'''

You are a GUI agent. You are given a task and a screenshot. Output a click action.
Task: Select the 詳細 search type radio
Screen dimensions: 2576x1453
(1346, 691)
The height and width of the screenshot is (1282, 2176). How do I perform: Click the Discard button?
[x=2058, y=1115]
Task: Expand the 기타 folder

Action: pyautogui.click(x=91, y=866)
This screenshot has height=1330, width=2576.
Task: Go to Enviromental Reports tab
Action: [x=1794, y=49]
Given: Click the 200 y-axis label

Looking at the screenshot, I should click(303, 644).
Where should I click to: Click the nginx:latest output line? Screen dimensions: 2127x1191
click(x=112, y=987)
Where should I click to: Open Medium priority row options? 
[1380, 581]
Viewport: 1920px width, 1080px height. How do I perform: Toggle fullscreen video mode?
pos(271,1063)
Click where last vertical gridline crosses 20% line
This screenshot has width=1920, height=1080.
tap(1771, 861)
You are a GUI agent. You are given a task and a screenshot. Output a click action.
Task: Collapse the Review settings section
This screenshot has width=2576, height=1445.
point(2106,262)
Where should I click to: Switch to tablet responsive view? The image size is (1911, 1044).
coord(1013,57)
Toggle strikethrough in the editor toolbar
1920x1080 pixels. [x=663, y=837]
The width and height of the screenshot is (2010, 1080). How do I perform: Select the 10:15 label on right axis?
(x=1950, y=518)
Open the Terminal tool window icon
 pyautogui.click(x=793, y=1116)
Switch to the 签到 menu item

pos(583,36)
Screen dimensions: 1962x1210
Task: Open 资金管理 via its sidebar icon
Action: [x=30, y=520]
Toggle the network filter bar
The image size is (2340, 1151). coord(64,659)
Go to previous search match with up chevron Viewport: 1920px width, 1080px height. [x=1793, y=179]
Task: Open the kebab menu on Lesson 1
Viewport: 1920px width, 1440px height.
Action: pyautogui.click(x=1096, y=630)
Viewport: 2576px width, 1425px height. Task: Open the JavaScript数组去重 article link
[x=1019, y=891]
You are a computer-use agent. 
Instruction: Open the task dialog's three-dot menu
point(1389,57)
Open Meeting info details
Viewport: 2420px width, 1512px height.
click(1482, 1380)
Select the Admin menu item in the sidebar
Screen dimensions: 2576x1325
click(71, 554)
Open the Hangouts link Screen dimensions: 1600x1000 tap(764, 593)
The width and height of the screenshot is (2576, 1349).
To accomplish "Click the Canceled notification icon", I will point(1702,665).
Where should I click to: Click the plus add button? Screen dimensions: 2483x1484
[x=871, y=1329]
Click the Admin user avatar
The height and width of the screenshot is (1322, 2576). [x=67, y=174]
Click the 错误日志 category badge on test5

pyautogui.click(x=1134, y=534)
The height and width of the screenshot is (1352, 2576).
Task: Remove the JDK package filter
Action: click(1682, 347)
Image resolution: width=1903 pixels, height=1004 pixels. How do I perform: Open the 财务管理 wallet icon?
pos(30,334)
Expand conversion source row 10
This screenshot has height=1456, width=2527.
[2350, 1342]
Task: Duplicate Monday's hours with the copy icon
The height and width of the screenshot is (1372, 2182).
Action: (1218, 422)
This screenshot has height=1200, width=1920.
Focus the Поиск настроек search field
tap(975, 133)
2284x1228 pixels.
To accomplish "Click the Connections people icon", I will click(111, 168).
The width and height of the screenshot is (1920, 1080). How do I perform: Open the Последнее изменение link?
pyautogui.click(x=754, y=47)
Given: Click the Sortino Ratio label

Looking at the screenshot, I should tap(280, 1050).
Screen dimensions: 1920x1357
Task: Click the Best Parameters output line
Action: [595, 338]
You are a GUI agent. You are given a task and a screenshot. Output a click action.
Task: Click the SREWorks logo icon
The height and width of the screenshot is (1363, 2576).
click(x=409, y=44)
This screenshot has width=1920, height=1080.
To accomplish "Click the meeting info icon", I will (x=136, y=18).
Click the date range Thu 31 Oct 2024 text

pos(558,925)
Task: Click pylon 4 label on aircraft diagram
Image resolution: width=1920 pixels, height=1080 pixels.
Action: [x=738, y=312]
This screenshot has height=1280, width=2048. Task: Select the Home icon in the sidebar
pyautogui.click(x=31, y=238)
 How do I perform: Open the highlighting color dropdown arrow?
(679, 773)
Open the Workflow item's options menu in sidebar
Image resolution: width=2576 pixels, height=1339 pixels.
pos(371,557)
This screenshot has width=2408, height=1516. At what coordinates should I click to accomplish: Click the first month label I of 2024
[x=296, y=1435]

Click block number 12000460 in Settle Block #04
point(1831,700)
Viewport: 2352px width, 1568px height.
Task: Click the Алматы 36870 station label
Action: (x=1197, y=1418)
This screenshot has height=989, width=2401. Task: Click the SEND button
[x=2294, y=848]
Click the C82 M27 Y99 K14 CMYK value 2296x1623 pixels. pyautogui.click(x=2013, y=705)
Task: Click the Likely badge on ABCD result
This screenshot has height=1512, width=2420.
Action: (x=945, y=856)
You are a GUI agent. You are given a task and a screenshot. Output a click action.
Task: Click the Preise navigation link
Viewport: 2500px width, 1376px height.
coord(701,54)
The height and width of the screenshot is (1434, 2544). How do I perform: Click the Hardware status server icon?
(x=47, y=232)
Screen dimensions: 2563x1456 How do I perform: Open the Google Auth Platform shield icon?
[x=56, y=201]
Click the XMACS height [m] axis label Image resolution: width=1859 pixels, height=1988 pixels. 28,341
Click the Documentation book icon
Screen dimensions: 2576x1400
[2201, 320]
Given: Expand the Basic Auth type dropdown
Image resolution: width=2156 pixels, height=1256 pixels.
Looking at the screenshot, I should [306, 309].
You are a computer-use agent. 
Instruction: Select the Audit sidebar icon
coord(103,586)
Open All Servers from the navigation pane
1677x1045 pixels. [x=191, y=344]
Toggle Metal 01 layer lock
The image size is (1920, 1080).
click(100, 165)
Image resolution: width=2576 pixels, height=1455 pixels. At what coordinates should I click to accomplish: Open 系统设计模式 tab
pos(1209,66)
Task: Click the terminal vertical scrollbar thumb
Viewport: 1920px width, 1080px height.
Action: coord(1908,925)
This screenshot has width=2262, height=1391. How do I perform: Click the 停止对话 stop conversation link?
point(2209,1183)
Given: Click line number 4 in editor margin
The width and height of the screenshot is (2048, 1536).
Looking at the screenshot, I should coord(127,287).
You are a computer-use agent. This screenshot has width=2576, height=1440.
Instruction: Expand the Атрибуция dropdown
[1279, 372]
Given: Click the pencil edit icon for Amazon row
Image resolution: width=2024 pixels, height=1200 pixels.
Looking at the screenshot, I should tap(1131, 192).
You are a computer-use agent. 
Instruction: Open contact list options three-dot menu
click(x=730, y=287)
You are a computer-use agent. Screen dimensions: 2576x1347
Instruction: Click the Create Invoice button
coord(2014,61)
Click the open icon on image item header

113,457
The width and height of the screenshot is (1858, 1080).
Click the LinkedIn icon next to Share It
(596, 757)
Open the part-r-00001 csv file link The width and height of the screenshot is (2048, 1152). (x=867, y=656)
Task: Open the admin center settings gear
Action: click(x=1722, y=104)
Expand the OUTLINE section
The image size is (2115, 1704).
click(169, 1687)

'''

Copy out each line of the data in which the word "will" appears.

= Answer for this exercise =
To accomplish "Click the Canceled notification icon", I will point(1702,665).
To accomplish "Click the Connections people icon", I will click(111, 168).
To accomplish "Click the meeting info icon", I will (x=136, y=18).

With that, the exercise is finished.